■ **What to produce**: Copy every one of the rows below word for word, keeping their original order and line breaks.

■ **Records for this task**:
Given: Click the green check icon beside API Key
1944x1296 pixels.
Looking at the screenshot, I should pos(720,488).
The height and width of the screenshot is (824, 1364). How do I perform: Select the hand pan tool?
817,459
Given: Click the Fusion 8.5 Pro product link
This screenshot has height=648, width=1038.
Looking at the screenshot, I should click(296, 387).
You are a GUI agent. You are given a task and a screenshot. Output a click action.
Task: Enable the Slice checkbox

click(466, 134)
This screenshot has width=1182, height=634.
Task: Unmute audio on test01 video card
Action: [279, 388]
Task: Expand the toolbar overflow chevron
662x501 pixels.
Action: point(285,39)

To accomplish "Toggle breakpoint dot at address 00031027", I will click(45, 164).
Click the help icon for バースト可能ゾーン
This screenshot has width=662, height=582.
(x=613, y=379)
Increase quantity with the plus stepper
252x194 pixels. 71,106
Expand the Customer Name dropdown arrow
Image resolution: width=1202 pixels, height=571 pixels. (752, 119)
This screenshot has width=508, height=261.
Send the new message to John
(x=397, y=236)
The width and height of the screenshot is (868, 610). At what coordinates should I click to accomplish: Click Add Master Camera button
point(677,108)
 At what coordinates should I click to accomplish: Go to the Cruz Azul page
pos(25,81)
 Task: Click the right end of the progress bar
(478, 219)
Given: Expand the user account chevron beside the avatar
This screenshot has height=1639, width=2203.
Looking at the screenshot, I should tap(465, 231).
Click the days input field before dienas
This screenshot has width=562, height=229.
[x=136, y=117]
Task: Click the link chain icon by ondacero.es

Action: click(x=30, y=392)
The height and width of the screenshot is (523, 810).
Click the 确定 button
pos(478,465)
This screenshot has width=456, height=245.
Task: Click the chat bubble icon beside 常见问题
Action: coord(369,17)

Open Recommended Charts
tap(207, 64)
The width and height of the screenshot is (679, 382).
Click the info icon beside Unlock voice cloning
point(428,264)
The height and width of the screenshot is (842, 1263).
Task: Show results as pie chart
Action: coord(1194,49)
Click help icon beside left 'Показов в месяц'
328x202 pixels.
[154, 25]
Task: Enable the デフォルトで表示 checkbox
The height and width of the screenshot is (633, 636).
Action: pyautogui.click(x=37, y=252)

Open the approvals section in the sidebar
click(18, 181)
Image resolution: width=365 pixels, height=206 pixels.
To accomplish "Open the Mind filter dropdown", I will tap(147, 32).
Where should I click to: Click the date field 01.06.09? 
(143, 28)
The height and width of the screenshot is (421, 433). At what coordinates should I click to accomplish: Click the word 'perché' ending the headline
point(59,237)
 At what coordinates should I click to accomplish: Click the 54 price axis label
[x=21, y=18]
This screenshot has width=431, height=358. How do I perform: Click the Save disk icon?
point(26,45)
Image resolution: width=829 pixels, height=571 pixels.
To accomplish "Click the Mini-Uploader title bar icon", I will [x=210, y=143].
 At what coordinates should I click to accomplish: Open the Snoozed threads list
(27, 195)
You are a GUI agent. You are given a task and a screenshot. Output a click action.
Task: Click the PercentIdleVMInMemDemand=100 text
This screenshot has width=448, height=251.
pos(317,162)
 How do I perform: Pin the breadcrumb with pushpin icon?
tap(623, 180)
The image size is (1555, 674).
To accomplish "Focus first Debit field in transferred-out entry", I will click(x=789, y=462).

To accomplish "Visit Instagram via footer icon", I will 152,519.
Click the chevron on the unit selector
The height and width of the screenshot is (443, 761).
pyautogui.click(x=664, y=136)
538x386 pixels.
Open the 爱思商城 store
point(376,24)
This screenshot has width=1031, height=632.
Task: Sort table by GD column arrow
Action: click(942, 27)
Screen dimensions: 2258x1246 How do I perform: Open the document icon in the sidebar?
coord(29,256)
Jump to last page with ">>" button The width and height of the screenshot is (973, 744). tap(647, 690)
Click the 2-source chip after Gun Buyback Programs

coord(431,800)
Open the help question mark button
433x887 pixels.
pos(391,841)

■ **Solution to this exercise**:
Given: Click the green check icon beside API Key
1944x1296 pixels.
Looking at the screenshot, I should pos(720,488).
The height and width of the screenshot is (824, 1364). How do I perform: Select the hand pan tool?
817,459
Given: Click the Fusion 8.5 Pro product link
This screenshot has height=648, width=1038.
Looking at the screenshot, I should click(296, 387).
You are a GUI agent. You are given a task and a screenshot. Output a click action.
Task: Enable the Slice checkbox

click(466, 134)
This screenshot has width=1182, height=634.
Task: Unmute audio on test01 video card
Action: [279, 388]
Task: Expand the toolbar overflow chevron
662x501 pixels.
Action: point(285,39)

To accomplish "Toggle breakpoint dot at address 00031027", I will click(45, 164).
Click the help icon for バースト可能ゾーン
This screenshot has width=662, height=582.
(x=613, y=379)
Increase quantity with the plus stepper
252x194 pixels. 71,106
Expand the Customer Name dropdown arrow
Image resolution: width=1202 pixels, height=571 pixels. (752, 119)
This screenshot has width=508, height=261.
Send the new message to John
(x=397, y=236)
The width and height of the screenshot is (868, 610). At what coordinates should I click to accomplish: Click Add Master Camera button
point(677,108)
 At what coordinates should I click to accomplish: Go to the Cruz Azul page
pos(25,81)
 Task: Click the right end of the progress bar
(478, 219)
Given: Expand the user account chevron beside the avatar
This screenshot has height=1639, width=2203.
Looking at the screenshot, I should tap(465, 231).
Click the days input field before dienas
This screenshot has width=562, height=229.
[x=136, y=117]
Task: Click the link chain icon by ondacero.es

Action: click(x=30, y=392)
The height and width of the screenshot is (523, 810).
Click the 确定 button
pos(478,465)
This screenshot has width=456, height=245.
Task: Click the chat bubble icon beside 常见问题
Action: coord(369,17)

Open Recommended Charts
tap(207, 64)
The width and height of the screenshot is (679, 382).
Click the info icon beside Unlock voice cloning
point(428,264)
The height and width of the screenshot is (842, 1263).
Task: Show results as pie chart
Action: coord(1194,49)
Click help icon beside left 'Показов в месяц'
328x202 pixels.
[154, 25]
Task: Enable the デフォルトで表示 checkbox
The height and width of the screenshot is (633, 636).
Action: pyautogui.click(x=37, y=252)

Open the approvals section in the sidebar
click(18, 181)
Image resolution: width=365 pixels, height=206 pixels.
To accomplish "Open the Mind filter dropdown", I will tap(147, 32).
Where should I click to: Click the date field 01.06.09? 
(143, 28)
The height and width of the screenshot is (421, 433). At what coordinates should I click to accomplish: Click the word 'perché' ending the headline
point(59,237)
 At what coordinates should I click to accomplish: Click the 54 price axis label
[x=21, y=18]
This screenshot has width=431, height=358. How do I perform: Click the Save disk icon?
point(26,45)
Image resolution: width=829 pixels, height=571 pixels.
To accomplish "Click the Mini-Uploader title bar icon", I will [x=210, y=143].
 At what coordinates should I click to accomplish: Open the Snoozed threads list
(27, 195)
You are a GUI agent. You are given a task and a screenshot. Output a click action.
Task: Click the PercentIdleVMInMemDemand=100 text
This screenshot has width=448, height=251.
pos(317,162)
 How do I perform: Pin the breadcrumb with pushpin icon?
tap(623, 180)
The image size is (1555, 674).
To accomplish "Focus first Debit field in transferred-out entry", I will click(x=789, y=462).

To accomplish "Visit Instagram via footer icon", I will 152,519.
Click the chevron on the unit selector
The height and width of the screenshot is (443, 761).
pyautogui.click(x=664, y=136)
538x386 pixels.
Open the 爱思商城 store
point(376,24)
This screenshot has width=1031, height=632.
Task: Sort table by GD column arrow
Action: click(942, 27)
Screen dimensions: 2258x1246 How do I perform: Open the document icon in the sidebar?
coord(29,256)
Jump to last page with ">>" button The width and height of the screenshot is (973, 744). tap(647, 690)
Click the 2-source chip after Gun Buyback Programs

coord(431,800)
Open the help question mark button
433x887 pixels.
pos(391,841)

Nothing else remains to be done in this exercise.